Free State ARV fiasco
A “damning” government report leaked to the Mail & Guardian reveals that the Health Department cannot say with any certainty how many HIV-infected patients in the Free State are receiving antiretroviral (ARV) therapy. This is because of inefficient computer software that has regularly broken down since 2001.
The document, written in April this year, also says that “reports are centralised so that individual ARV treatment sites have no indication of what is going on in the management of their programme”.
The chaos in the Free State Meditech software monitoring system has serious implications for the province’s already crisis-ridden response to HIV.
According to the Treatment Action Campaign (TAC), the Free State is again running out of ARVs, as it did earlier this year. Interruption of treatment leads to drug resistance.
The M&G has established that the problem is much wider than a single province. The Budget and Expenditure Monitoring Forum (BEMF), which monitors the provision of public sector ARVs, said this week that only the Western Cape, Northern Cape and North West were sure of avoiding treatment interruptions because of budget constraints and mismanagement in the near future.
Nationally, there is a R1-billion funding shortfall for ARVs.
Health Minister Aaron Motsoaledi recently announced that the government could not meet its target of providing life-prolonging antiretroviral treatment to 80% of HIV-infected people suffering from advanced infections by 2011.
The Free State document was written by the Integrated Support Task Team, which was formed by the government to investigate ARV shortages in the province.
According to the BEMF’s Mark Heywood, the “damning report” is being withheld, and “there is no evidence yet that it is being acted on”.
Heywood said Free State Health Minister Sisi Mabe recently said on national radio that there was “no shortage” of medicine, but TAC representative Sello Mokolepi visited several clinics this week and found them without drugs.
“At the Welkom Clinic I found ARV patients lining up for three days, only to be told that the drugs never arrived,” he said. “The government also distributes waiting list numbers that are significantly lower than the real need.”
Health Department spokesperson Fidel Hadebe said this week that 850 000 people are on ARVs in the public sector. But activists and health experts say government figures are unreliable, as there is little consistency in the methods used to collect them. If the health department does not know how many people are on ARVs and how many need it, they said, addressing the problem becomes increasingly complex.
Hadebe said “differences in treatment figures have to do with some ARV patients having died since they started treatment”.
He said the government has applied for additional funding from treasury and international donors, and has received “very positive feedback”.
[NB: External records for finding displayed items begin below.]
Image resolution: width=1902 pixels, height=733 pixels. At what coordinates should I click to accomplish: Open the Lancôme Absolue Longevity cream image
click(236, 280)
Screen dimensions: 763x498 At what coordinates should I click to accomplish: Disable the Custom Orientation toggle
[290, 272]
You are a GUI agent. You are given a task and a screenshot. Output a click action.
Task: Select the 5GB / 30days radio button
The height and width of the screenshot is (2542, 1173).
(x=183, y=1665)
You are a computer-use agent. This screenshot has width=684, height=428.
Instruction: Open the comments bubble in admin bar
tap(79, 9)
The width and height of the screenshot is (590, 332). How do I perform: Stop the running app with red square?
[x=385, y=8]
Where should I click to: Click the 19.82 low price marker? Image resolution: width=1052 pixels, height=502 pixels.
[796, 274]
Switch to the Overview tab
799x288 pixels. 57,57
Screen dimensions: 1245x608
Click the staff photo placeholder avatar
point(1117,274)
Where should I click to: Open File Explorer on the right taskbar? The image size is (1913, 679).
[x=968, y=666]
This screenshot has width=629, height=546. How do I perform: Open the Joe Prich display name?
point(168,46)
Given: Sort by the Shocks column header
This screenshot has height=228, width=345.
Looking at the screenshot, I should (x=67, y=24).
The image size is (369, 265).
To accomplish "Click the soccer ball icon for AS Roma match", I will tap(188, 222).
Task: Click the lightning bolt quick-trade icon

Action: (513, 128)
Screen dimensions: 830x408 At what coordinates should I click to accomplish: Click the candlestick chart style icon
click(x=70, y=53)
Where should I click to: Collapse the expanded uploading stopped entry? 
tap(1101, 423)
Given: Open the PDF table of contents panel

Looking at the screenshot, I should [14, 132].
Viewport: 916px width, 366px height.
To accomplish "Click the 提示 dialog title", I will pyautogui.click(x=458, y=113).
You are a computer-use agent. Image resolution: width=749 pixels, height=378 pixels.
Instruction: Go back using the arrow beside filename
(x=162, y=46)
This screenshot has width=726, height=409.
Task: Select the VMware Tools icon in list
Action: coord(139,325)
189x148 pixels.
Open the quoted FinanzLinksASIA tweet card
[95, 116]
Hadebe conceded, however, that treasury funding on average “takes at least two months to arrive in our bank account due to all the processes that have to be followed”. This could lead to several provinces not receiving interventions in time. One international donor has given strong indications that it will procure ARVs on behalf of the government as a matter of urgency, but Hadebe was unwilling to reveal its identity.
The two largest foreign donors are the United States government’s President’s Emergency Fund for Aids Relief (Pepfar) and the Global Fund to Fight Aids, TB and Malaria. Pepfar’s policy is to procure drugs on behalf of governments, rather than fund them directly.
South African HIV Clinicians Society president Francois Venter said Motsoaledi would have to do “considerably more” than apply for more funding if he wanted to prevent “thousands of unnecessary deaths”.
Venter said the drug supply was a “hangover from the [former health minister] Manto Tshabalala-Msimang’s era”, and that Motsoaledi will have to “get rid of far more people in the Health Department than director general Thami Mseleku, whom he has courageously dismissed. There’s a lot of dead wood.”
In a recent article, Heywood said the funding shortfall was “only half the story — As the national treasury is well aware, what money is available is misused — Corruption is rife.” The M&G has seen a letter from pharmacists at Shongwe Hospital, near Komatipoort in Mpumalanga, to the provincial department complaining that they have been repeatedly told there is “short stock”, active ingredients have been stolen or the government has not paid its bills.
The hospital has been out of stock of HIV-related drugs such as antibiotics for eight months, whereas sources said the number of patients needing ARVs had increased, with more than 1 000 turning up at the hospital since the beginning of the year.